Piano della pubblicità, Nardella: "Si conciliano le richieste delle imprese, la legittimità giuridica e gli obiettivi della giunta"
“Con le modifiche al Piano generale degli impianti pubblicitari che il consiglio comunale è chiamato a votare, oggi possiamo raggiungere due importanti obiettivi: il primo è ‘disinnescare’ il problema dell’incertezza giuridica determinata dalla sospensiva disposta da Tar, dopo il ricorso di alcune aziende; il secondo è utilizzare questa ‘finestra di lavoro’ per ottimizzare e migliorare ulteriormente la disciplina introdotta nel 2011”. Così il vicesindaco Dario Nardella ha introdotto oggi in aula la presentazione della delibera relativa al “Regolamento al Piano sulla pubblicità e sull'applicazione del canone degli impianti pubblicitari”.
“Queste modifiche recepiscono molte delle proposte presentate dalle aziende del settore che hanno fatto ricorso – ha precisato il vicesindaco – e quindi mi auguro che le stesse aziende tengano fede all’impegno di rinunciare all’azione giudiziaria, riconoscendo la bontà del lavoro del consiglio e della giunta”.
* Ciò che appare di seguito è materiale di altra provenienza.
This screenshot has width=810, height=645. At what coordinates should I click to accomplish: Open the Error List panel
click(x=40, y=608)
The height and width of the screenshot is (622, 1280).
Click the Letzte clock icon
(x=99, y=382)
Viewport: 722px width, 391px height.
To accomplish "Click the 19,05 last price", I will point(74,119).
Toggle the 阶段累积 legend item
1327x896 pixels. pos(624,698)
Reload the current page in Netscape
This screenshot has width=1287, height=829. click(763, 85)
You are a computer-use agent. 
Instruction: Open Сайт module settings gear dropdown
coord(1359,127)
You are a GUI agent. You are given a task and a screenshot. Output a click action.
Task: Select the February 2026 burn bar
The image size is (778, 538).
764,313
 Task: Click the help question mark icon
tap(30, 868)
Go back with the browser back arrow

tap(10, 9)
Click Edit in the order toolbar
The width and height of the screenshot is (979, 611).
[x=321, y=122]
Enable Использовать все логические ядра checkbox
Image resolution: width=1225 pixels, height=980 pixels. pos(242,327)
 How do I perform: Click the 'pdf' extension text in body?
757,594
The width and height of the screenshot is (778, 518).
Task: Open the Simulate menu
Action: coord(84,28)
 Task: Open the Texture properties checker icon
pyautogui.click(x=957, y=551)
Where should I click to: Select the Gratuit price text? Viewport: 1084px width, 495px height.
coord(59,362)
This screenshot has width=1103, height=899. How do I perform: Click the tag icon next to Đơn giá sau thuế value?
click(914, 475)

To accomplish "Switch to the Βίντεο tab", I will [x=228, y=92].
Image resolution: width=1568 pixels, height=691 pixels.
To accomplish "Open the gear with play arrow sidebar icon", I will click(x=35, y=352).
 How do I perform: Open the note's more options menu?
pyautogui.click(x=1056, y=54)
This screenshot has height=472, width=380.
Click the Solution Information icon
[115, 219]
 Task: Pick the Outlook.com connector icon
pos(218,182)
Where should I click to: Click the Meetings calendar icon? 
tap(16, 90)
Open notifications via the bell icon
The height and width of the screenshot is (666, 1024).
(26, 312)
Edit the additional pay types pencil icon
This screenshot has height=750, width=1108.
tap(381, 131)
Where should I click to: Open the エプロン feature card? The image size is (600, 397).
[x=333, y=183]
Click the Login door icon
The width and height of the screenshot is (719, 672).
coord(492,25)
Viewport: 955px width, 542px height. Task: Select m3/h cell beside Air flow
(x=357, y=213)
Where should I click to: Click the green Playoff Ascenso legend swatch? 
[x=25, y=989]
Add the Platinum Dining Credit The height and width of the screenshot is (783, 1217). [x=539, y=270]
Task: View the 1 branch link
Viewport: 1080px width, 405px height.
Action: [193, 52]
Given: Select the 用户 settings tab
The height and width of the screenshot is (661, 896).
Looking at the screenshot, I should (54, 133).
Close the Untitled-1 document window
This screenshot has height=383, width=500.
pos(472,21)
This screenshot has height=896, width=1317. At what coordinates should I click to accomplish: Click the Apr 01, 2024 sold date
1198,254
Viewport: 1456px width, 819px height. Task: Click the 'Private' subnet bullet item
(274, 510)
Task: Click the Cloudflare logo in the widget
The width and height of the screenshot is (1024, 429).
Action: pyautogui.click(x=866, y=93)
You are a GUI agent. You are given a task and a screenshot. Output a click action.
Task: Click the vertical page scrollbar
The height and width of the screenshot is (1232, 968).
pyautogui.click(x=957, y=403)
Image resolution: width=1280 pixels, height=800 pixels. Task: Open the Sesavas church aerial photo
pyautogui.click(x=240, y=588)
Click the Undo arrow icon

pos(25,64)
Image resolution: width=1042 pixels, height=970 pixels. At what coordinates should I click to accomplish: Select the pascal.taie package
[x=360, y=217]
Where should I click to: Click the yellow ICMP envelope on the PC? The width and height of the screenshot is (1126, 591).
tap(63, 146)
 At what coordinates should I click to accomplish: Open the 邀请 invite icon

Nardella ha aggiunto che le modifiche “mantengono le finalità generali che la giunta aveva fissato nel 2011”, ovvero: ridurre i contingenti di pubblicità per alleggerire l’impatto sul territorio (da 31.400 a 21.600 mq); la tutela dei beni culturali e dell’area Unesco; lottare contro l’abusivismo e i ‘furbetti del cantierino’ che utilizzano i cantieri edili al solo scopo di lucrare sui cartelloni pubblicitari; innovare e riqualificare il sistema della pubblicità puntando sulle nuove tecnologie e al digitale; valorizzare l’arredo urbano, a partire dai progetti del ‘bike sharing’ e dei bagni autopulenti, da realizzare in cambio di pubblicità.
“Abbiamo conciliato questi obiettivi con le esigenze delle imprese e il rispetto dei principi di legittimità – ha concluso Nardella – Il Piano così modificato darà inoltre nuove opportunità di sviluppo sia alle aziende locali che a quelle nazionali, consentendo non solo di preservare gli attuali posti di lavoro, ma anche di incrementarli”.